Latest update April 10th, 2025 1:57 PM
Dec 02, 2009 Editorial
The Honduran political tragedy is fast deteriorating into a farce. Last June President Zelaya scheduled a referendum to ask Hondurans whether they supported the idea of a multi-term presidency. Is it not the essence of democracy to consult the people on such a question?
The army, however, deciding this was the beginning of the slippery slope to dictatorship, seized the President, exiled him out of the country and appointed his civilian rival to his Presidency.
President Obama’s call for the restoration – in line with that of the UN, OAS, Caricom, and most of individual Latin American countries – was especially noteworthy in light of the US’s past complicity in previous coups. The present Honduran army had very close links to the US. The US’s subsequent actions, unfortunately, did not match its President’s rhetoric and Zelaya had to resort to slipping back into the country and seeking refuge within the Brazilian embassy.
And then the military-appointed government decided to hold elections last Sunday. The UN, OAS, and Carter Centre and other bedrock electoral groups boycotted “the event” as the Hondurans dubbed it. The supporters of Zelaya also refused to participate. Even though the government claimed that there was a 61 per cent turnout, the Washington Post and leading Honduran newspaper El Tiempo reported that the independent group Fundación Hagamos Democracia stated that the number of voters was much lower – only 47.6 percent.
According to Mark Weisbrot, Co-Director of the reputable Centre for Economic and Policy Research (CEPR) the elections were conducted “in a climate of fear, human rights violations, and international non-recognition.” In Tegucigalpa, the Washington-based human rights organization Centre for Justice and International Law (CEJIL) noted: “On election day, November 29, there were a number of incidents that confirmed the climate of repression in which the electoral process took place, which represented the consolidation of the coup d’etat of June 28th.”
Amnesty International issued a press release noting that authorities detained various individuals under a decree prohibiting gatherings of more than four people, some of whom have been charged with terrorism, and called for the identities and whereabouts of those detained to be revealed.

Supplied data:
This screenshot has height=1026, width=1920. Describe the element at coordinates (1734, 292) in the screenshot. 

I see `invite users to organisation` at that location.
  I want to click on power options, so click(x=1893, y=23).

Activity: In the editorial on Honduras, what voter turnout did the independent group Fundación Hagamos Democracia report for the election?

Answer to the problem: Only 47.6 percent.